Police Scotland is looking at whether £660,000 raised specifically to fight a second independence campaign may have been spent on other things.
On Tuesday, SNP leader and First Minister Humza Yousaf said the SNP had decided not to pay Mr Murrell’s legal fees as he was no longer its chief executive.
However he also ruled out Mr Murrell being suspended for now.
He said: “I’m not asking Peter Murrell to resign or suspend his membership. I tend to operate on the premise that people are innocent until proven guilty.”
However, writing in the Herald’s sister paper, The National, Ms Cherry said the approach to Mr Murrell was not consistent with the party’s recent treatment of other members.

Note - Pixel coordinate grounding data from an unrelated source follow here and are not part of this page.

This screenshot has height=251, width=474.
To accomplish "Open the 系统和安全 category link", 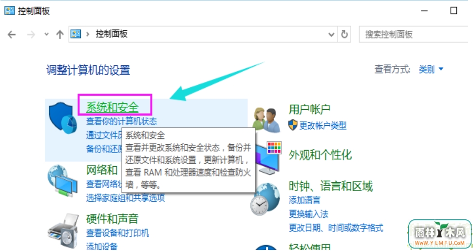I will click(x=113, y=107).
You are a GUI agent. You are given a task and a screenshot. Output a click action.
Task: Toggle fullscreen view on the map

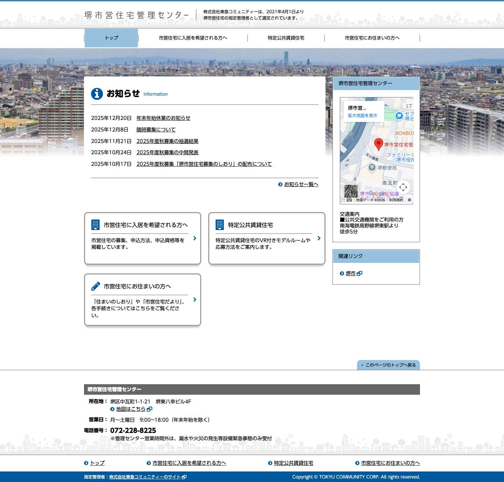point(403,187)
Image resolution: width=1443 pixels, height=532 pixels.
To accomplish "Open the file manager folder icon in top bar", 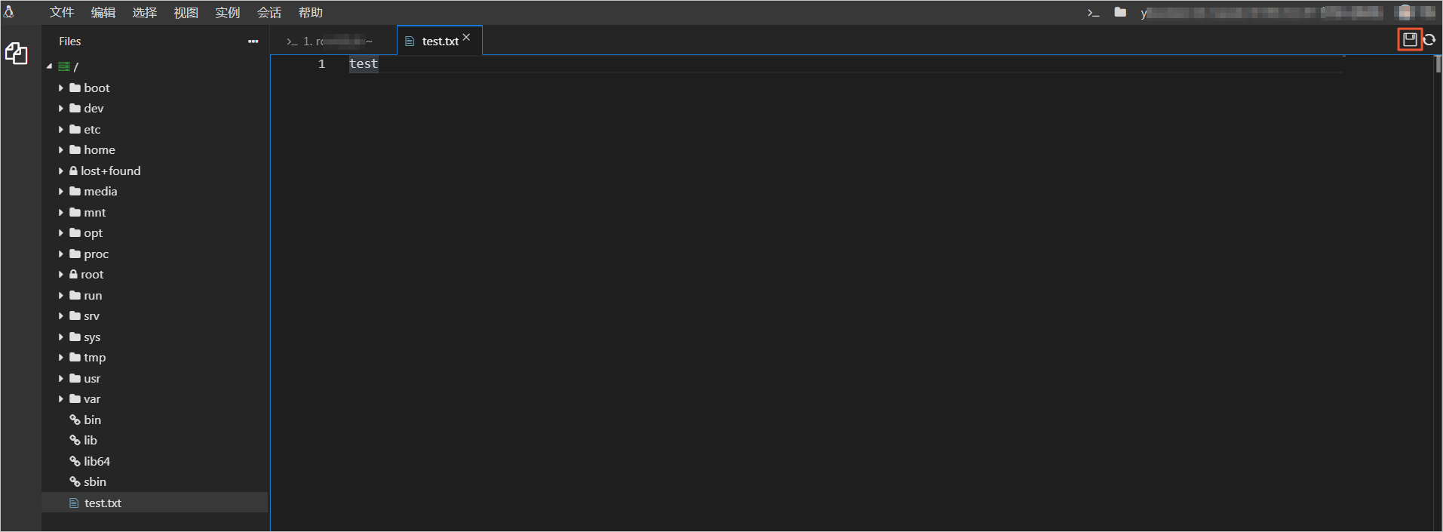I will tap(1120, 13).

She said: “Others have not enjoyed the same leniency.
“One thinks of Michelle Thomson, never arrested, ultimately exonerated but thrown under the bus at the first hint of trouble.
“Tim Rideout was suspended for six months for an ill-judged tweet.
“Gender-critical women have been suspended indefinitely for tweets exercising their right to freedom of belief and freedom of speech.
“This difference in approach is neither fair nor in accordance with the principles of natural justice. In some cases, it might even amount to unlawful discrimination.”
Ms Thomson was suspended while police looked at her property dealings, while Mr Rideout was suspended after a row over a ‘racist’ tweet about then Home Secretary Priti Patel.
Ms Cherry, the MP for Edinburgh South West, said the SNP’s disciplinary procedures needed to be clarified.
She went on: “The anomalies in how the SNP’s complaints and disciplinary process has been applied are part of a much wider problem with the party’s management which is now in the public domain because of recent events.
“I am conscious from my conversations with party members and from my mailbox that what has occurred has been deeply shocking for many.
“For others, including myself, while some of the visuals have been shocking, the fact that there is a significant problem has come as no surprise.”